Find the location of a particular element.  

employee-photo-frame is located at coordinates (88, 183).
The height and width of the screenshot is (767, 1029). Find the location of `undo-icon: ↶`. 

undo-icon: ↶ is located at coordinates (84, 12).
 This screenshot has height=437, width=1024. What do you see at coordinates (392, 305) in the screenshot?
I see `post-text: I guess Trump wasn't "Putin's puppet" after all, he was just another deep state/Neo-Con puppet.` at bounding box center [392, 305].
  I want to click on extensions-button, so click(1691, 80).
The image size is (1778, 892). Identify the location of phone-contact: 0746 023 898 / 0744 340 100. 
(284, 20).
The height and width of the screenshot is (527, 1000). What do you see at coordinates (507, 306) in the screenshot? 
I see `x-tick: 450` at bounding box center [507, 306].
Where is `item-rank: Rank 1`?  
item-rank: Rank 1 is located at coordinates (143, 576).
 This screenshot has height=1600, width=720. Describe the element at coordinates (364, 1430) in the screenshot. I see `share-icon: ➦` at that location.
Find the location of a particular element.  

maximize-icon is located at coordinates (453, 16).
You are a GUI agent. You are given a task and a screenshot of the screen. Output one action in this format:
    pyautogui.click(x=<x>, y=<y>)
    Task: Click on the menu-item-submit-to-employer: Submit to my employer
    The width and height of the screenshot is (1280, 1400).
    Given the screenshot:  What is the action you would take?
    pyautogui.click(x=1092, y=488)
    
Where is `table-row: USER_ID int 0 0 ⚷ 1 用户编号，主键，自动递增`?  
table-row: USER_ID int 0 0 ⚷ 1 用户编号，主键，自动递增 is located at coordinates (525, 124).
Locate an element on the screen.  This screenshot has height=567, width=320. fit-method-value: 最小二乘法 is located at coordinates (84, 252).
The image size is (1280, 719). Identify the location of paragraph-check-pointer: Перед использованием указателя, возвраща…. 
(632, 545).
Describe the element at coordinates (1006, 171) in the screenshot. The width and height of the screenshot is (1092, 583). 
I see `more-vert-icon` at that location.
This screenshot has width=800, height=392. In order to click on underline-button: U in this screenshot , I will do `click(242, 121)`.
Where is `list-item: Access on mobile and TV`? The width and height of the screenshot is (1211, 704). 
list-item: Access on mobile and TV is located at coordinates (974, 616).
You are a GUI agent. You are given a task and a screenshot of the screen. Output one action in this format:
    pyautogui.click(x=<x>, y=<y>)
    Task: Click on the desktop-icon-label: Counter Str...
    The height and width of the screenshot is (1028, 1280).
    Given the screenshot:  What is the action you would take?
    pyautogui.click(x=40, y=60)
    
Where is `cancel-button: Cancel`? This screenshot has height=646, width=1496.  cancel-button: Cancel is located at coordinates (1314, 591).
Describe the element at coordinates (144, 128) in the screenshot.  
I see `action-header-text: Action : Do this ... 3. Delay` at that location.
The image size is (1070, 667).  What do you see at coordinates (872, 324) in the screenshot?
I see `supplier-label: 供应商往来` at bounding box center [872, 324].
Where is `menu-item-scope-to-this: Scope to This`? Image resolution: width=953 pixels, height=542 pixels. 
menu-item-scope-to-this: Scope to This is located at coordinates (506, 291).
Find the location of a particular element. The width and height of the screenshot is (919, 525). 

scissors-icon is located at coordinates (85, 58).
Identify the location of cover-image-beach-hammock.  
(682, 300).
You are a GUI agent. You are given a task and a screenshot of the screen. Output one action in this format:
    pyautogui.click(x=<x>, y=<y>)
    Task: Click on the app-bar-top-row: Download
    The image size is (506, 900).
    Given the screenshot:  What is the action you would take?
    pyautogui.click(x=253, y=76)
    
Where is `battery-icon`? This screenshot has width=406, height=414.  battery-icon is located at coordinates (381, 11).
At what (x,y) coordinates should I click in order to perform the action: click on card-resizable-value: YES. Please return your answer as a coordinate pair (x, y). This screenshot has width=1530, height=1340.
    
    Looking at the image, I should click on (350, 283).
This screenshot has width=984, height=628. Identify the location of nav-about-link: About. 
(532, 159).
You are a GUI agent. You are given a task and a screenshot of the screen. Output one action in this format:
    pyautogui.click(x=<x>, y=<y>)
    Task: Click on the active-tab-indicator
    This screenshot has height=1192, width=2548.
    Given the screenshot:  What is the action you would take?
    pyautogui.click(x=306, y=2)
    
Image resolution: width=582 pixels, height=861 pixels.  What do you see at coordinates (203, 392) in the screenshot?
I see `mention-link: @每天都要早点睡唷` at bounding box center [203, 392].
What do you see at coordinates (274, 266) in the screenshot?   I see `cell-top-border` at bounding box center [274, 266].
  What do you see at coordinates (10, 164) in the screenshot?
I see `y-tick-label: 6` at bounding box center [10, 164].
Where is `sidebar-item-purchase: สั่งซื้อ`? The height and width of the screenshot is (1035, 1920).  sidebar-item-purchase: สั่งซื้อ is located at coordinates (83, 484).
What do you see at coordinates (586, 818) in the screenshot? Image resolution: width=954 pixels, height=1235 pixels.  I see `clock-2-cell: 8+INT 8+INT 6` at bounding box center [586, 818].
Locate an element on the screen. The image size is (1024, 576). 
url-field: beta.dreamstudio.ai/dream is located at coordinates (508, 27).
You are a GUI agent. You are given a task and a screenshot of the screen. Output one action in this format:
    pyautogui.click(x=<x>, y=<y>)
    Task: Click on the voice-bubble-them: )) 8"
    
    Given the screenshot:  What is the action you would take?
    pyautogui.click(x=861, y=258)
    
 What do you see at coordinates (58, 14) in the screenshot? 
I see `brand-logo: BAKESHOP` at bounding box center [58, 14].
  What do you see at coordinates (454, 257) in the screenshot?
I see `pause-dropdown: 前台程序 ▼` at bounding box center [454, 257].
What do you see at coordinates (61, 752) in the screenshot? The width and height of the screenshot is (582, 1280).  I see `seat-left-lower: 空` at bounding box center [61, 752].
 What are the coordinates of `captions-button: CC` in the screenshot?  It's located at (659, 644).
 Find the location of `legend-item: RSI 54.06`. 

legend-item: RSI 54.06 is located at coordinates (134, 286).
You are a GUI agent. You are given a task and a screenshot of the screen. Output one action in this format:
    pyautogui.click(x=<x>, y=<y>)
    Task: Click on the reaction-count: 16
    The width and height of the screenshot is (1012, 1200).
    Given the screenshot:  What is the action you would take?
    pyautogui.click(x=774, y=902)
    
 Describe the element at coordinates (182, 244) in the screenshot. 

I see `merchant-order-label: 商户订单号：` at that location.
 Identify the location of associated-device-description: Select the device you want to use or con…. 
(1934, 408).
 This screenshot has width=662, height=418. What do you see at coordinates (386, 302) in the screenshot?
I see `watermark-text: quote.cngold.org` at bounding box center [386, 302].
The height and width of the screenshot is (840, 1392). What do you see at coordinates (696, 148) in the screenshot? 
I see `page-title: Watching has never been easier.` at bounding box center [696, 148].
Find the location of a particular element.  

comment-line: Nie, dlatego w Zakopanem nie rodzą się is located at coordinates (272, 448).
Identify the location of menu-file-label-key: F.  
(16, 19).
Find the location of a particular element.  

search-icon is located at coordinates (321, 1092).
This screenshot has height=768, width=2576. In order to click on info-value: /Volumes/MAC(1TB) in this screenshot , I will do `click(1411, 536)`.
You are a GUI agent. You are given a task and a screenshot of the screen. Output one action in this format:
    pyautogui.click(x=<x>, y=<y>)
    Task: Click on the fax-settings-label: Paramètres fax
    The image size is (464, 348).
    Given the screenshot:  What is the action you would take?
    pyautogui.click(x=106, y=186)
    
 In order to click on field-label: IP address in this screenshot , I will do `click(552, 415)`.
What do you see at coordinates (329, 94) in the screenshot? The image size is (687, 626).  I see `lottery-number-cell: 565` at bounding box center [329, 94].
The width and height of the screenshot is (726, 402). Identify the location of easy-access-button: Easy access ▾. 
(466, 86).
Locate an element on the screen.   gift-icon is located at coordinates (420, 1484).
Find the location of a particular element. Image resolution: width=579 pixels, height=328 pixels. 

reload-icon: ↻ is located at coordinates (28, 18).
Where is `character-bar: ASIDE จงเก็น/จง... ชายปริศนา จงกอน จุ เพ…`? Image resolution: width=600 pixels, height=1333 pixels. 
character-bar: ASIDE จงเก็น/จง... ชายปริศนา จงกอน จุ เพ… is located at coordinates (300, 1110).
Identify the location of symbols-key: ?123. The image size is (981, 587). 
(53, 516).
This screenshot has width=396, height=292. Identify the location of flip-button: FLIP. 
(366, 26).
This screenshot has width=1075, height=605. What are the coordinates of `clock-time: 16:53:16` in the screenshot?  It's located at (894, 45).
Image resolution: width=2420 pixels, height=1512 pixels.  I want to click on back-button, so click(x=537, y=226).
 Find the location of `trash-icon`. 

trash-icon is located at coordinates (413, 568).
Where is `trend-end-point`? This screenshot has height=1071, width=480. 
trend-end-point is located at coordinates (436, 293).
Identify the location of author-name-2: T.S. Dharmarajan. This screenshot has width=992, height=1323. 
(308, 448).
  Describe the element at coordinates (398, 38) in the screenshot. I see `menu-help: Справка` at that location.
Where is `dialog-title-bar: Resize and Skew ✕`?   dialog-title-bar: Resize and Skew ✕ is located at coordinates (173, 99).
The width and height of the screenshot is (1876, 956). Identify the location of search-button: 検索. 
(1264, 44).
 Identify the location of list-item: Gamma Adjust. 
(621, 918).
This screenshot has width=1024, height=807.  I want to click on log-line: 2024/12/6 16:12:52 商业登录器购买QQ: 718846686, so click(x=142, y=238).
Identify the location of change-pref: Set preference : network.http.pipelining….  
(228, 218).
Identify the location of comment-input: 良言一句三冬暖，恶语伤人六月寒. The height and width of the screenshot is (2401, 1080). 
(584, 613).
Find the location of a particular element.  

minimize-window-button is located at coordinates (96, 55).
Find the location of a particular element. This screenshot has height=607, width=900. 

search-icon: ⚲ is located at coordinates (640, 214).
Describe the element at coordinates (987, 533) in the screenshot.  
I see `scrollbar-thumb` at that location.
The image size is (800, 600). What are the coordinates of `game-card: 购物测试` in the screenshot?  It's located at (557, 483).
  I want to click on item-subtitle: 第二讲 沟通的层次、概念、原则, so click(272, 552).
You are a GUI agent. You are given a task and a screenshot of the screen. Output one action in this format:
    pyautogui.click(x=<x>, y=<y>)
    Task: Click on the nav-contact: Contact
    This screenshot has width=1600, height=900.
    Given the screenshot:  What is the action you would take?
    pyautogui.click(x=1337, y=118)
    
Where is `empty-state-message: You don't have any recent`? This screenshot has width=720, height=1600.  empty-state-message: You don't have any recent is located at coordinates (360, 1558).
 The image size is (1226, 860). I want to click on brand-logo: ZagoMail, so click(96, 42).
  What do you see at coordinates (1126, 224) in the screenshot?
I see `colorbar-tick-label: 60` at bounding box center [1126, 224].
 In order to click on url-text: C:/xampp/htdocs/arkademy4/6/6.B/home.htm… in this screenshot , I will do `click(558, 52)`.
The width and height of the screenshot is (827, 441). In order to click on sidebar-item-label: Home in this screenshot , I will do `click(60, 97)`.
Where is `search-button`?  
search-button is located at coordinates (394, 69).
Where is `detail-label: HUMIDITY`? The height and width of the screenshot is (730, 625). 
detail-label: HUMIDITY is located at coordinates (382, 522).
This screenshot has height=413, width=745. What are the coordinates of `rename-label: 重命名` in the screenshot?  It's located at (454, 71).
* * *
§ **WHAT IS REQUIRED**:
List each line of the entries above in which the string "Scope" appears, counting only matches with the same case.

§ **RESPONSE TO THE EXERCISE**:
Where is `menu-item-scope-to-this: Scope to This`? Image resolution: width=953 pixels, height=542 pixels. 
menu-item-scope-to-this: Scope to This is located at coordinates (506, 291).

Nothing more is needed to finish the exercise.